Exercise details
What's required is a verbatim printout of all the data.

Entries taken from a collection:
*-*-*

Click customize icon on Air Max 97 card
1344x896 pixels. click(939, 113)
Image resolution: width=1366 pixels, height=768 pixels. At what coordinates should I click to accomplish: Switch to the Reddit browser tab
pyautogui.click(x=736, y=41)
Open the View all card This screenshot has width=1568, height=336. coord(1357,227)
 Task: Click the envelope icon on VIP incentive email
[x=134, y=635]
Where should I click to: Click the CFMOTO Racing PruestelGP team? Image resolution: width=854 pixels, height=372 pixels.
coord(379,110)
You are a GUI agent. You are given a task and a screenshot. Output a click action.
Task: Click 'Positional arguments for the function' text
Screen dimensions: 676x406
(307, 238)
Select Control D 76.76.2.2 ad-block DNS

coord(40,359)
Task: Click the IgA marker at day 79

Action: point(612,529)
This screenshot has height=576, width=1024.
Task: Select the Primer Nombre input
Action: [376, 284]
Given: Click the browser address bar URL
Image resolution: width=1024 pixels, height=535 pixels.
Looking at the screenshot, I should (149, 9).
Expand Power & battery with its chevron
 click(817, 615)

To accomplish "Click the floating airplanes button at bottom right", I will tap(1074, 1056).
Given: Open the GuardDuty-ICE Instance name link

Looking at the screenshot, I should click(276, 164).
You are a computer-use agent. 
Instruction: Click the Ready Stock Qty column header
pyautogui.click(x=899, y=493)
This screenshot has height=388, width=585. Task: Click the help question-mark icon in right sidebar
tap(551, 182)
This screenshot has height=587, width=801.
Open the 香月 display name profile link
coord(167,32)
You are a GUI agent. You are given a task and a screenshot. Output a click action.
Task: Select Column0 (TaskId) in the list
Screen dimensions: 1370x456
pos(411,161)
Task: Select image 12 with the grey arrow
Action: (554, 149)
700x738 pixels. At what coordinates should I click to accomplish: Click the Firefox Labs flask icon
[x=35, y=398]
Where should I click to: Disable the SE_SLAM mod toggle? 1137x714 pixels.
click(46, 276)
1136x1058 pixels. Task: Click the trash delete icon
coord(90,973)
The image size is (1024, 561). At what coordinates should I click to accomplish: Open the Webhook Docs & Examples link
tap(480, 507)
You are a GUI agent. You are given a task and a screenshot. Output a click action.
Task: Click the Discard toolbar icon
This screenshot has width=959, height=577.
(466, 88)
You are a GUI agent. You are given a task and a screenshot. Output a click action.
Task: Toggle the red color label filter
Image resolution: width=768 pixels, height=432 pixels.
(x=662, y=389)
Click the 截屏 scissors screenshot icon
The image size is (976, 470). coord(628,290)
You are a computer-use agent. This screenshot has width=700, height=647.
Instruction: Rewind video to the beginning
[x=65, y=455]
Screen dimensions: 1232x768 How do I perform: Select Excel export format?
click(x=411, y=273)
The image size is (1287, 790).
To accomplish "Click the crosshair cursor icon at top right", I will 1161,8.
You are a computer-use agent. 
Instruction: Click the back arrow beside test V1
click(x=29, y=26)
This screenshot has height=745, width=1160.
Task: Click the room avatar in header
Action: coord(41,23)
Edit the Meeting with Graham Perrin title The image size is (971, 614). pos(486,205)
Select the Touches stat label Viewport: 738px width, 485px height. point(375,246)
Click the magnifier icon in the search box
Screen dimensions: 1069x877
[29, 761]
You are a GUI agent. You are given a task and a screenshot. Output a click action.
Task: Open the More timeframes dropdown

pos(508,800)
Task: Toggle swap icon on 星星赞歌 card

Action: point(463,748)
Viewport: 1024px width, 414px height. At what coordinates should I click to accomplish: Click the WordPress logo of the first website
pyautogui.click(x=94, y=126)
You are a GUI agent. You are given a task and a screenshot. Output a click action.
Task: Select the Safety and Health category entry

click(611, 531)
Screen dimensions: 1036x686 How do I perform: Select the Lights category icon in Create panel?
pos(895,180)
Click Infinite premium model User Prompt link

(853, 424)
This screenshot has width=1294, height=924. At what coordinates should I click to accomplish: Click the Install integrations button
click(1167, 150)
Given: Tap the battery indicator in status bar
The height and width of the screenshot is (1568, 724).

*-*-*

Exercise result
Click customize icon on Air Max 97 card
1344x896 pixels. click(939, 113)
Image resolution: width=1366 pixels, height=768 pixels. At what coordinates should I click to accomplish: Switch to the Reddit browser tab
pyautogui.click(x=736, y=41)
Open the View all card This screenshot has width=1568, height=336. coord(1357,227)
 Task: Click the envelope icon on VIP incentive email
[x=134, y=635]
Where should I click to: Click the CFMOTO Racing PruestelGP team? Image resolution: width=854 pixels, height=372 pixels.
coord(379,110)
You are a GUI agent. You are given a task and a screenshot. Output a click action.
Task: Click 'Positional arguments for the function' text
Screen dimensions: 676x406
(307, 238)
Select Control D 76.76.2.2 ad-block DNS

coord(40,359)
Task: Click the IgA marker at day 79

Action: point(612,529)
This screenshot has height=576, width=1024.
Task: Select the Primer Nombre input
Action: [376, 284]
Given: Click the browser address bar URL
Image resolution: width=1024 pixels, height=535 pixels.
Looking at the screenshot, I should (149, 9).
Expand Power & battery with its chevron
 click(817, 615)

To accomplish "Click the floating airplanes button at bottom right", I will tap(1074, 1056).
Given: Open the GuardDuty-ICE Instance name link

Looking at the screenshot, I should click(276, 164).
You are a computer-use agent. 
Instruction: Click the Ready Stock Qty column header
pyautogui.click(x=899, y=493)
This screenshot has height=388, width=585. Task: Click the help question-mark icon in right sidebar
tap(551, 182)
This screenshot has height=587, width=801.
Open the 香月 display name profile link
coord(167,32)
You are a GUI agent. You are given a task and a screenshot. Output a click action.
Task: Select Column0 (TaskId) in the list
Screen dimensions: 1370x456
pos(411,161)
Task: Select image 12 with the grey arrow
Action: (554, 149)
700x738 pixels. At what coordinates should I click to accomplish: Click the Firefox Labs flask icon
[x=35, y=398]
Where should I click to: Disable the SE_SLAM mod toggle? 1137x714 pixels.
click(46, 276)
1136x1058 pixels. Task: Click the trash delete icon
coord(90,973)
The image size is (1024, 561). At what coordinates should I click to accomplish: Open the Webhook Docs & Examples link
tap(480, 507)
You are a GUI agent. You are given a task and a screenshot. Output a click action.
Task: Click the Discard toolbar icon
This screenshot has width=959, height=577.
(466, 88)
You are a GUI agent. You are given a task and a screenshot. Output a click action.
Task: Toggle the red color label filter
Image resolution: width=768 pixels, height=432 pixels.
(x=662, y=389)
Click the 截屏 scissors screenshot icon
The image size is (976, 470). coord(628,290)
You are a computer-use agent. This screenshot has width=700, height=647.
Instruction: Rewind video to the beginning
[x=65, y=455]
Screen dimensions: 1232x768 How do I perform: Select Excel export format?
click(x=411, y=273)
The image size is (1287, 790).
To accomplish "Click the crosshair cursor icon at top right", I will 1161,8.
You are a computer-use agent. 
Instruction: Click the back arrow beside test V1
click(x=29, y=26)
This screenshot has height=745, width=1160.
Task: Click the room avatar in header
Action: coord(41,23)
Edit the Meeting with Graham Perrin title The image size is (971, 614). pos(486,205)
Select the Touches stat label Viewport: 738px width, 485px height. point(375,246)
Click the magnifier icon in the search box
Screen dimensions: 1069x877
[29, 761]
You are a GUI agent. You are given a task and a screenshot. Output a click action.
Task: Open the More timeframes dropdown

pos(508,800)
Task: Toggle swap icon on 星星赞歌 card

Action: point(463,748)
Viewport: 1024px width, 414px height. At what coordinates should I click to accomplish: Click the WordPress logo of the first website
pyautogui.click(x=94, y=126)
You are a GUI agent. You are given a task and a screenshot. Output a click action.
Task: Select the Safety and Health category entry

click(611, 531)
Screen dimensions: 1036x686 How do I perform: Select the Lights category icon in Create panel?
pos(895,180)
Click Infinite premium model User Prompt link

(853, 424)
This screenshot has width=1294, height=924. At what coordinates should I click to accomplish: Click the Install integrations button
click(1167, 150)
Given: Tap the battery indicator in status bar
The height and width of the screenshot is (1568, 724).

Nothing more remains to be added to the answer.